What you need to do> Please return only the lines from the one holding "Viewport: 789px width, 672px" through the one holding "You are a computer-use agent. The height", exactly as they appear in the records below, both ends included.

[Stored items]
+-------+
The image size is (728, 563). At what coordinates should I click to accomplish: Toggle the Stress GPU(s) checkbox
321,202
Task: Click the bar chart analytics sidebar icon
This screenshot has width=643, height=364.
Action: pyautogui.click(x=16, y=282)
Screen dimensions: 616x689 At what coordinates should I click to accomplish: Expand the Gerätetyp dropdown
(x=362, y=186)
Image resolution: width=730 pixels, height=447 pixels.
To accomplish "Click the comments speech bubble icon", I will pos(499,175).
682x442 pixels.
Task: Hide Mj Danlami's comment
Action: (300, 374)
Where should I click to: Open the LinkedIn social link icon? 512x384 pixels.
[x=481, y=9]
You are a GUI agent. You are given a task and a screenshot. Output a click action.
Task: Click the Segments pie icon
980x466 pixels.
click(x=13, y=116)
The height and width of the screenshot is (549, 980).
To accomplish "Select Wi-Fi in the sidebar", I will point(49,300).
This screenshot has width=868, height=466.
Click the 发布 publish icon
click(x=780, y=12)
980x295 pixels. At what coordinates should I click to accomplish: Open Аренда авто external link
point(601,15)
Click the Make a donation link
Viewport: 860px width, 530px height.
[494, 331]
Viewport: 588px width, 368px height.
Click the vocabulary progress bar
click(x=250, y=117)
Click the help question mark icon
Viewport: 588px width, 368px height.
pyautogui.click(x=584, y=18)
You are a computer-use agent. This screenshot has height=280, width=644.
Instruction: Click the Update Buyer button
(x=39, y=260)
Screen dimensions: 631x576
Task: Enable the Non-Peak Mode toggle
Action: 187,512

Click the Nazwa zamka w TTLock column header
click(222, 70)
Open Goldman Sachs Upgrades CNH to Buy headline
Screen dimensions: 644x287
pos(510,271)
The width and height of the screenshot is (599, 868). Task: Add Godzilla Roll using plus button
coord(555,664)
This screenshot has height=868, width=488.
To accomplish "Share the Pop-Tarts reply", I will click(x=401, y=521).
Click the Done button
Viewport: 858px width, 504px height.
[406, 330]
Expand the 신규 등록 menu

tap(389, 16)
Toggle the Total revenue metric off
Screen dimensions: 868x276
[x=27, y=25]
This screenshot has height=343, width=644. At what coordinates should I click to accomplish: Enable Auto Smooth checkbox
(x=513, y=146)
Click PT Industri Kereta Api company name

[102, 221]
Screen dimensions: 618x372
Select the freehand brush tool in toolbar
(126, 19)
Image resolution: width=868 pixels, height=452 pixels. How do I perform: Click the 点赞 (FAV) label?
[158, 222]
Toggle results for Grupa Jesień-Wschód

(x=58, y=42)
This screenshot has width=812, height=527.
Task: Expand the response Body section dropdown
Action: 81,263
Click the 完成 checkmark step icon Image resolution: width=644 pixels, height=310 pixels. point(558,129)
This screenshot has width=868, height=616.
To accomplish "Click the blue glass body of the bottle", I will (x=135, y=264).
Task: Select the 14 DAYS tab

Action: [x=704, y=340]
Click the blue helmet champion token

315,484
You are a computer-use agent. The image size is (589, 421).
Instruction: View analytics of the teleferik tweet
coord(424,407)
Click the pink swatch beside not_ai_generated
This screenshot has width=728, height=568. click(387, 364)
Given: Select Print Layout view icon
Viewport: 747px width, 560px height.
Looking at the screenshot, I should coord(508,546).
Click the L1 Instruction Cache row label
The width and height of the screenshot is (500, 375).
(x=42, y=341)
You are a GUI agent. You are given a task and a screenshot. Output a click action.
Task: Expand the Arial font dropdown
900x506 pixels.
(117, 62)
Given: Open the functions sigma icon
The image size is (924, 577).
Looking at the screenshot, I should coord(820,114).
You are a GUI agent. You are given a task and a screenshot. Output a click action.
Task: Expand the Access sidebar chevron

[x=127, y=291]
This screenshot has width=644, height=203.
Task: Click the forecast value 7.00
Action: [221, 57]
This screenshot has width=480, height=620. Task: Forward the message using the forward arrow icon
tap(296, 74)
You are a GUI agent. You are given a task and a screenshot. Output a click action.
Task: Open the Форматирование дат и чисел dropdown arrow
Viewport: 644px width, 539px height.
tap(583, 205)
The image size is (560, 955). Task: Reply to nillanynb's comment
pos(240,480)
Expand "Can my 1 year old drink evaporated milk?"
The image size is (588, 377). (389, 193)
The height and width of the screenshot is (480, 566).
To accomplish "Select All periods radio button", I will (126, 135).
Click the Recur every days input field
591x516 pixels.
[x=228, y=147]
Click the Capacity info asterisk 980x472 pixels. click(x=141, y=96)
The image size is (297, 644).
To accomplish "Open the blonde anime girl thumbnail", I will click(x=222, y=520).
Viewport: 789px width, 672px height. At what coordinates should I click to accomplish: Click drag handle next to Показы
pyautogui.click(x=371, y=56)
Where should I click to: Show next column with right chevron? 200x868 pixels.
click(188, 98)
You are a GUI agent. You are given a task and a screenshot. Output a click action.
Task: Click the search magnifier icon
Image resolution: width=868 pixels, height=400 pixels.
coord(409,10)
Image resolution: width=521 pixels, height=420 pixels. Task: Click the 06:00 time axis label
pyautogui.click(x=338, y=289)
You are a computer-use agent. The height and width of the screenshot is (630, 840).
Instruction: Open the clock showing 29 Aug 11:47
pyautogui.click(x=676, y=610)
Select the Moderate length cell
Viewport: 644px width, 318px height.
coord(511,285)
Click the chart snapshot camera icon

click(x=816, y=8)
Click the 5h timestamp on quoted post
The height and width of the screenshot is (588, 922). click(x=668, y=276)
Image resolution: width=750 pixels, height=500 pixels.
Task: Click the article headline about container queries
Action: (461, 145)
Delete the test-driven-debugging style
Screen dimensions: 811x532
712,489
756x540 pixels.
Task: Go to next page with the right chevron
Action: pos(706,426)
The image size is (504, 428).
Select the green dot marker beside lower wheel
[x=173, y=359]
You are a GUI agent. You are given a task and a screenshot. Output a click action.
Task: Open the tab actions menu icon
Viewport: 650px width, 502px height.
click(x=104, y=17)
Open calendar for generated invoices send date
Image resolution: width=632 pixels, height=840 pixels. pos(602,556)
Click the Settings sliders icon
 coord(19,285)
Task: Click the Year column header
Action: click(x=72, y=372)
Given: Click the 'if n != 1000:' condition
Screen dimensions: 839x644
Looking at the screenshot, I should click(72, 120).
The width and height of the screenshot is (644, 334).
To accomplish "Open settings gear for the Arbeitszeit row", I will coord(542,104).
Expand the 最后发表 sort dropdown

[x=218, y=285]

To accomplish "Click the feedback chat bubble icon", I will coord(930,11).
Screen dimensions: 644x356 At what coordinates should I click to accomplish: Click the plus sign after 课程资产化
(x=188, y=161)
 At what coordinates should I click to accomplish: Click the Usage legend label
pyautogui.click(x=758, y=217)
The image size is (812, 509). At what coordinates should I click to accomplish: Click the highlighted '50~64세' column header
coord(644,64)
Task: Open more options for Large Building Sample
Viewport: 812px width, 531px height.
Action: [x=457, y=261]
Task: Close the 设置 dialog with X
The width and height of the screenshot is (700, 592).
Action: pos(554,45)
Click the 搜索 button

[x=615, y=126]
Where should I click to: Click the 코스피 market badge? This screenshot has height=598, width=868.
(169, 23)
+-------+
Answer space>
Viewport: 789px width, 672px height. At what coordinates should I click to accomplish: Click drag handle next to Показы
pyautogui.click(x=371, y=56)
Where should I click to: Show next column with right chevron? 200x868 pixels.
click(188, 98)
You are a GUI agent. You are given a task and a screenshot. Output a click action.
Task: Click the search magnifier icon
Image resolution: width=868 pixels, height=400 pixels.
coord(409,10)
Image resolution: width=521 pixels, height=420 pixels. Task: Click the 06:00 time axis label
pyautogui.click(x=338, y=289)
You are a computer-use agent. The height and width of the screenshot is (630, 840).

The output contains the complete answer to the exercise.